先生の見つけ方

で、まずは「先生の見つけ方」について。

いや本来なら、先生より何よりピアノを手に入れる方が先なのであろうが、で、まずここから始めるのにはちゃんとした理由がある。

先ほども書いたように、実に多くの方が「私もやってみたい!」とおっしゃるのだが、その後、妙な沈黙がある。やりたい! でも……という感じ。

でも……なんなのか?

はい。私には皆様のお気持ちが手に取るようにわかります。

「私もやりたい!」というのは「私も憧れの曲が自由に弾けるようになりたい!」という意味なのだろう。だが当然のことながらそこに至るまでには長い道のりがあるに違いなく、多くの人がその「長い道のり」とはいかなるものか、既によく知っているのである。

そう。それは、苦痛以外の何物でもないレッスン!

練習曲を延々と弾かされ、おっそろしい先生がそれを横でイライラしながら監視している。そんなことが楽しいはずがあろうか。ほとんどの人が、その多大なる苦痛を乗り越えることができず早々に投げ出したという苦い過去を抱えているのだ。

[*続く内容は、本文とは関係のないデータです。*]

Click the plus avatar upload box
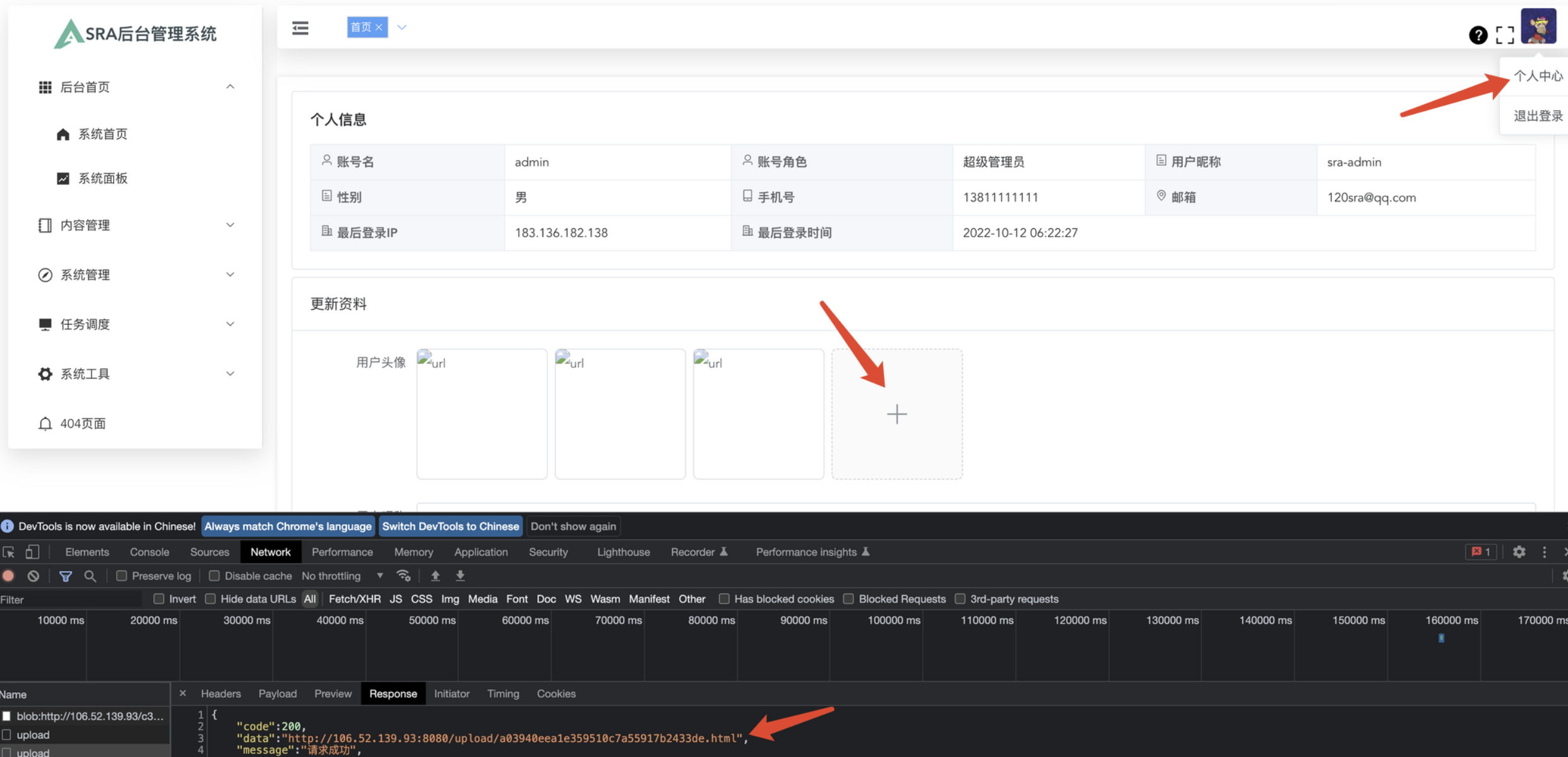The width and height of the screenshot is (1568, 757). (x=896, y=414)
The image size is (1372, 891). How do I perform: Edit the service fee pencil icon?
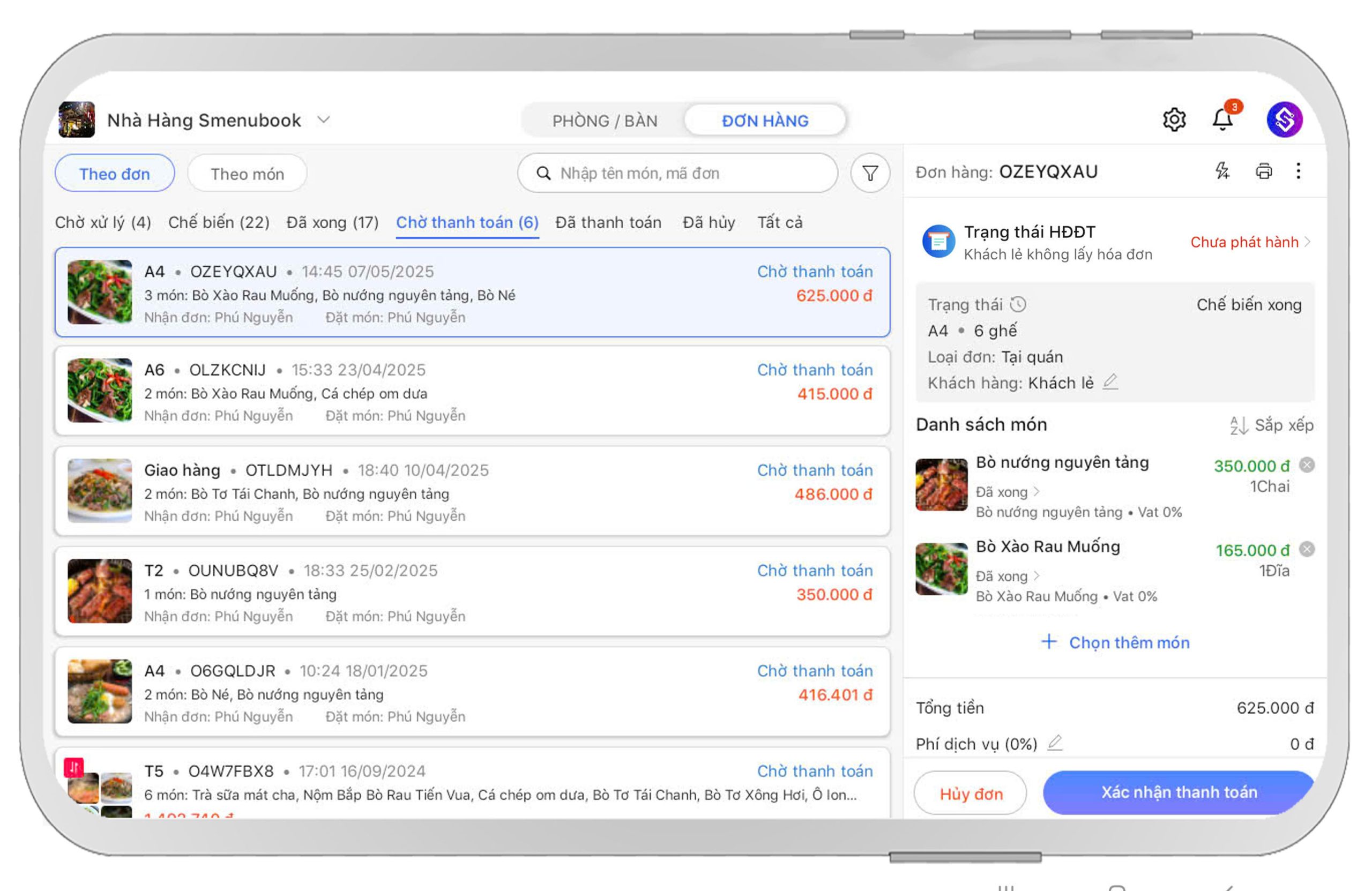pos(1055,743)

「ピアノをやりたい」と考えるほとんどの人がレッスンに対して苦い記憶を持っている?(写真提供:写真AC)

というわけで、いざ一歩を踏み出すとなるとその苦い記憶がよみがえり、うーん……となるのでありましょう。

しかし、それはあまりにももったいない! 時代は変わったのだ。まずはそれを声を大にして言いたい。

もうそんなことをする必要はない。あなたはもうまっすぐに、憧れの曲に向かって進んでいけば良いのである。何しろ我ら中高年にはもう時間がないのである。ツェルニーとかバイエルに足を取られて「いつかは」などと言っていられる余裕などないのである。

で、それを助けてくれるのが「良い先生」なのだと思う。良い先生に出会うことができれば、子供時代の悪夢を再現しなくて済む。ピアノを弾きたいという真っ直ぐな憧れを、今すぐに楽しく現実のものとすることができるのだ。